Here they define the network as


class ClassifierModule(nn.Module):
    def __init__(
            self,
            num_units=10,
            nonlin=F.relu,
            dropout=0.5,
    ):
        super(ClassifierModule, self).__init__()
        self.num_units = num_units
        self.nonlin = nonlin
        self.dropout = dropout

        self.dense0 = nn.Linear(20, num_units)
        self.nonlin = nonlin
        self.dropout = nn.Dropout(dropout)
        self.dense1 = nn.Linear(num_units, 10)
        self.output = nn.Linear(10, 2)

    def forward(self, X, **kwargs):
        X = self.nonlin(self.dense0(X))
        X = self.dropout(X)
        X = F.relu(self.dense1(X))
        X = F.softmax(self.output(X), dim=-1)
        return X

I prefer inputting lists of neurons in each layer i.e num_units=[30,15,5,2] would have 2 hidden layers with 15 and 5 neurons.
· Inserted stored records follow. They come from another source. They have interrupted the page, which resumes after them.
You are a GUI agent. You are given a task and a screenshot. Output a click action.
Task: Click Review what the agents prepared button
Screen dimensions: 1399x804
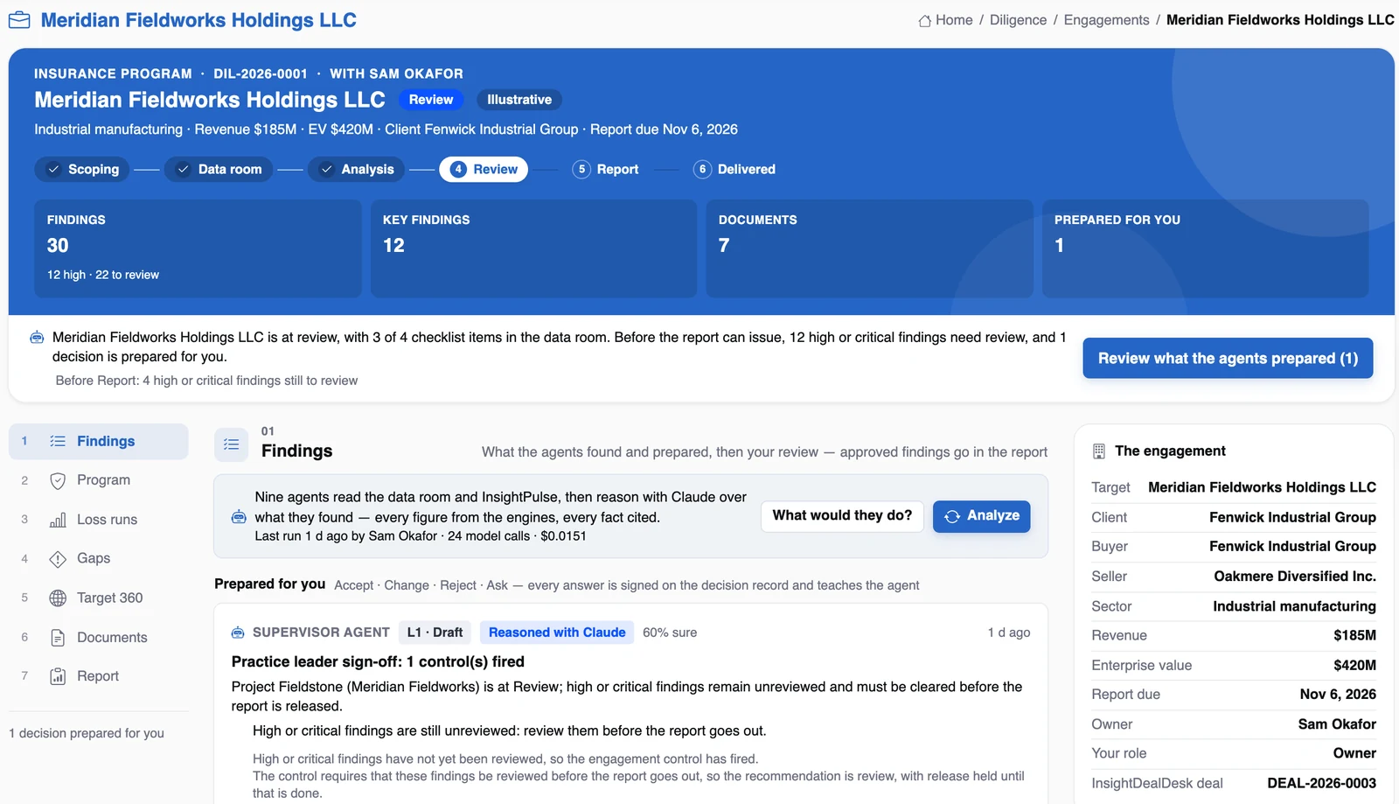tap(1228, 358)
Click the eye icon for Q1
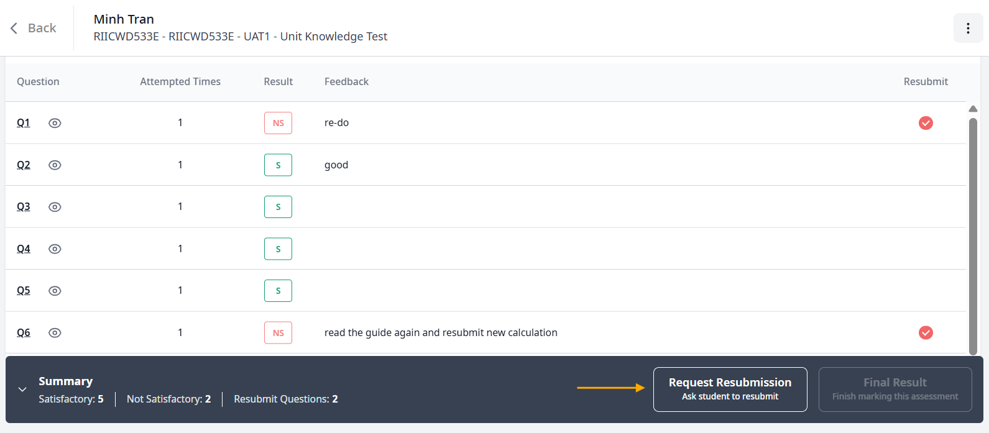 [55, 123]

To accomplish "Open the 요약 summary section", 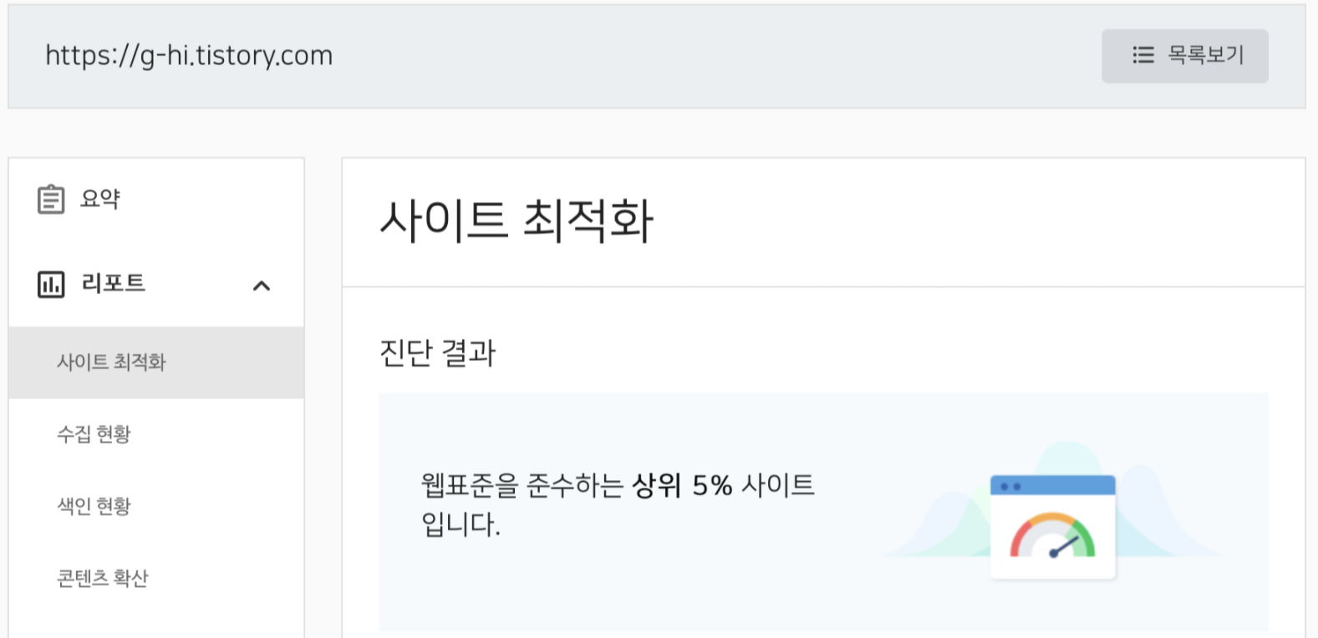I will point(100,199).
Furthermore we have 30 features and 2 classes, thus re-writing it to something like this


class Net(nn.Module):
    def __init__(
            self,
            num_units=[30,15,5,2],
            nonlin=[F.relu,F.relu,F.relu],
            dropout=[0.5,0.5,0.5],
            ):
        super(Net, self).__init__()

        self.layer_units = layer_units     
        self.nonlin = nonlin #Activation function
        self.dropout = dropout #Drop-out rates in each layer
        self.layers = [nn.Linear(i,p) for i,p in zip(layer_units,layer_units[1:])] #Dense layers



    def forward(self, X, **kwargs):
        print("Forwards")
        for layer,func,drop in zip(self.layers[:-1],self.nonlin,self.dropout):
            print(layer,func,drop)
            X=drop(func(layer(X)))


        X = F.softmax(X, dim=-1)
        return X


should do the trick. The problem is that when calling

net = NeuralNetClassifier(Net,max_epochs=20,lr=0.1,device="cuda")
net.fit(X,y)

I get the error "ValueError: optimizer got an empty parameter list". I have narrowed it down to the removal of self.output = nn.Linear(10, 2) simply makes the net not enter forward i.e it seems like output is some kind of "trigger" variable. Is that really the case the network need a variable called output (being a layer) at the end, and that we are not free to define the variable-names ourself ?


Solution

  • Pytorch will look for subclasses of nn.Module, so changing

    self.layers = [nn.Linear(i,p) for i,p in zip(layer_units,layer_units[1:])]
    

    to

    self.layers = nn.ModuleList([nn.Linear(i,p) for i,p in zip(layer_units,layer_units[1:])])
    

    should work fine